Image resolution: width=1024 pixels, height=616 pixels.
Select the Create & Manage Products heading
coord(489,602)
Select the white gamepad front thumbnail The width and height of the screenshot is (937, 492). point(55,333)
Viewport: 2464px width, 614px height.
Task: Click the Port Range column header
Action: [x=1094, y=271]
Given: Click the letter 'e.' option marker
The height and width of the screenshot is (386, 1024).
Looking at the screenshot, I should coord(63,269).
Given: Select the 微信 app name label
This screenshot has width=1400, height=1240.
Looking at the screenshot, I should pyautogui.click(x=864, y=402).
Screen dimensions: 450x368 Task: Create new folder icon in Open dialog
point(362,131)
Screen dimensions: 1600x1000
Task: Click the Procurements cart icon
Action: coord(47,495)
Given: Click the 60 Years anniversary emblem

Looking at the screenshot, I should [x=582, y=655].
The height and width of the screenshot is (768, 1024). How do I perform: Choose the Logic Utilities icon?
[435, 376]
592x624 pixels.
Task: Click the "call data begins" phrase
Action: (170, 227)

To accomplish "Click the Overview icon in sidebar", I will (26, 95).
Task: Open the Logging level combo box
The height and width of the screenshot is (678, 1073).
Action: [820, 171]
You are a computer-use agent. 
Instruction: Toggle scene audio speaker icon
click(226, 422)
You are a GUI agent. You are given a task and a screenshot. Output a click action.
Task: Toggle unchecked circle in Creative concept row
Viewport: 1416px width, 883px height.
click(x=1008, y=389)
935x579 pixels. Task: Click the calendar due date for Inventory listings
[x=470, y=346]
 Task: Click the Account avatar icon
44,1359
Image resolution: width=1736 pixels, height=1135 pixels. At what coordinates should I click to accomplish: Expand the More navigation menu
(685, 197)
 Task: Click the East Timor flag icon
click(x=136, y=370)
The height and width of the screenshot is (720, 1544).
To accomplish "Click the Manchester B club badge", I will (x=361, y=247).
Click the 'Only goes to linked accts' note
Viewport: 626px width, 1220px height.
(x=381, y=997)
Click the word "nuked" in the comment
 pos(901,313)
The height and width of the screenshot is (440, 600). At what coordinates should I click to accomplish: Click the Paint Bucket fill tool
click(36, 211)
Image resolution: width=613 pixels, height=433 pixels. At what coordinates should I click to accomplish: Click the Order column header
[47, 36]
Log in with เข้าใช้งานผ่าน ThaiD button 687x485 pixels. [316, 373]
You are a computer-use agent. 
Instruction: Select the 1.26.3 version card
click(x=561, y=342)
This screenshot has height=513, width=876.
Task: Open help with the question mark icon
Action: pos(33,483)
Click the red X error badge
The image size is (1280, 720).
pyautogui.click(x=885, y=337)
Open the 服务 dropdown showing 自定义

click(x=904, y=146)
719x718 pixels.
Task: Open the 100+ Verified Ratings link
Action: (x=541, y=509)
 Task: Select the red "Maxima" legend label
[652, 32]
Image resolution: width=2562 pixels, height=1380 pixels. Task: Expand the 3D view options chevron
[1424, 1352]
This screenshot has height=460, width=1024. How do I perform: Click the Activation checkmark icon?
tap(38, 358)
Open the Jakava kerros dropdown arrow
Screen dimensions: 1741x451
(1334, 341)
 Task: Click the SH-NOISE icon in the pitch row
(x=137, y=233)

Exercise: List, in full, every line of the material above that contains the word "what".

Complete output:
Image resolution: width=1736 pixels, height=1135 pixels. At what coordinates should I click to accomplish: Expand the More navigation menu
The height and width of the screenshot is (440, 600). At what coordinates should I click to accomplish: Click the Paint Bucket fill tool
Image resolution: width=613 pixels, height=433 pixels. At what coordinates should I click to accomplish: Click the Order column header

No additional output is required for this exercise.